デジタル大辞泉 「焼酎」の意味・読み・例文・類語
しょう‐ちゅう〔セウチウ〕【焼酎】
[補説]酒税法では、連続式蒸留機で蒸留した甲類と、単式蒸留機で蒸留した乙類に分類される。→甲類焼酎 →乙類焼酎
[類語]酒・
日本の代表的な蒸留酒。原料として米、麦、ソバなどの穀類やサツマイモ、ジャガイモなどが用いられる。中国の茅台酒(マオタイチウ)、イギリスのウイスキー、フランスのコニャックに相当する名蒸留酒といわれる。新式蒸留法による「甲類」と、伝統的な蒸留法による「乙類」に分かれる。

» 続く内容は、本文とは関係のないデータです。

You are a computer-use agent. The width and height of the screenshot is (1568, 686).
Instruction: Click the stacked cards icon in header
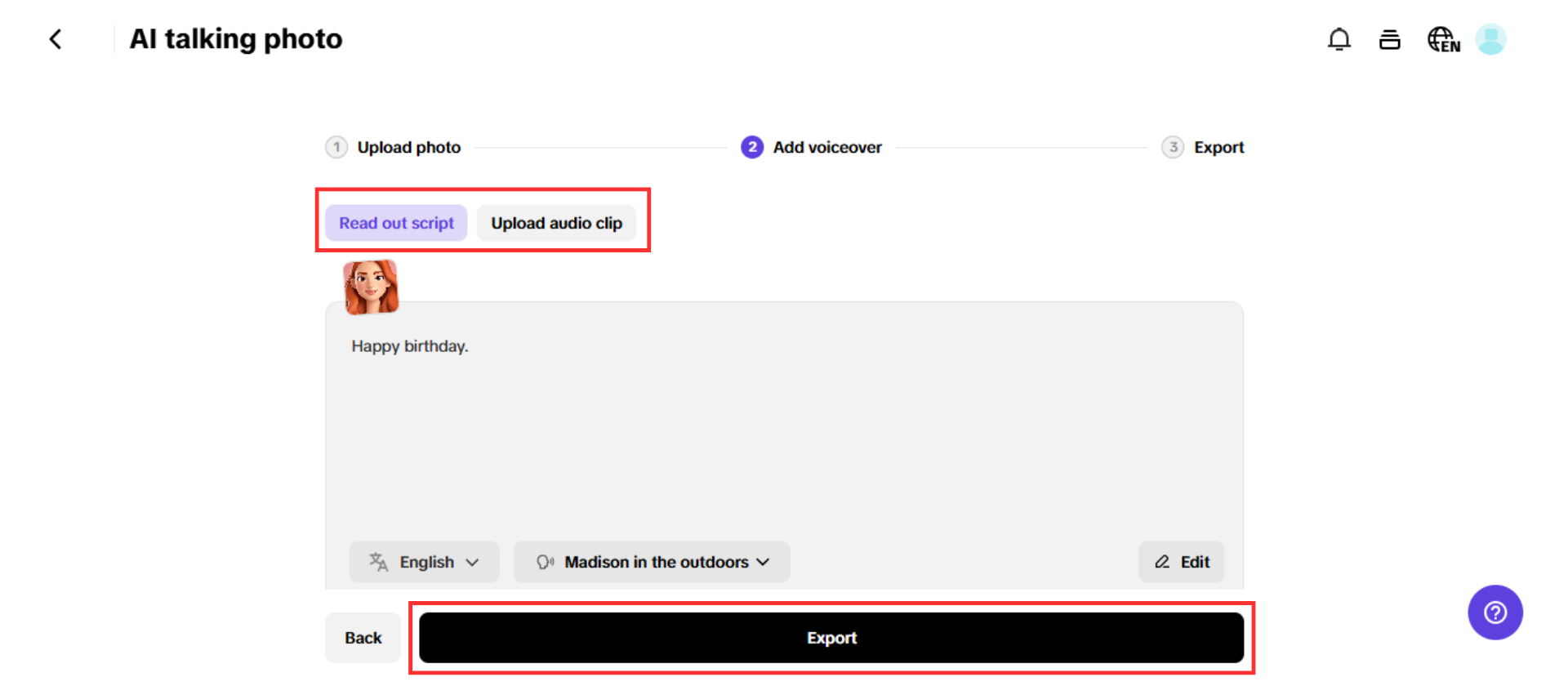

現在の焼酎はアルコール分として20度から45度(%と同じ)まであるが、25度のものが量的にもっとも多い。焼酎の定義は、米、麦、いもなどのデンプン質を麹(こうじ)で糖化、発酵させ、また糖蜜(とうみつ)など糖質原料を発酵させ、蒸留したものである。甲類は連続式蒸留機を使用し、乙類は単式蒸留機(ポットスチル)を用いてつくる。アルコール分は甲類は36度以下、乙類は45度以下とされている。要するに甲類は純アルコールを水で薄めたもので、ホワイトリカーともよばれる。乙類は旧式焼酎とか本格焼酎ともよばれ、わが国固有のものである。ウイスキー、ブランデーと税法上異なるのは、焼酎が原料に発芽穀類(たとえば麦芽)や果実類を使用しない点である。また、糖蜜などの使用は原則として甲類に限られている(奄美(あまみ)大島の黒糖焼酎は乙類であるが例外)。
[秋山裕一]
鹿児島県伊佐(いさ)市大口大田(おおくちおおた)の郡山八幡(こおりやまはちまん)の社殿から発見された墨書木片(大工の落書き)には、1559年(永禄2)この地方で「焼酎」が飲まれていたことを示す記事があった。「焼酎」の語は中国になく、日本でもこの木片の文字が初見である。『和漢三才図会(わかんさんさいずえ)』(1713)には、「焼酒」の項に「しやうちう」「シヤウツユウ」と仮名を振り、「火酒、阿剌吉酒(アラキサケ)、今焼酎ノ字ヲ用フ、酎ハ重醸酒ノ名也(なり)、字義亦(また)通ズ」と解説している。阿剌吉酒は、アラビア語のアラック(汗とか蒸散の意)が語源で蒸留酒を意味し、同様の語が中国や東南アジアでも通用している。肥前(佐賀県・長崎県)・肥後(熊本県)あたりでは荒木酒、荒気酒と書いた例もある。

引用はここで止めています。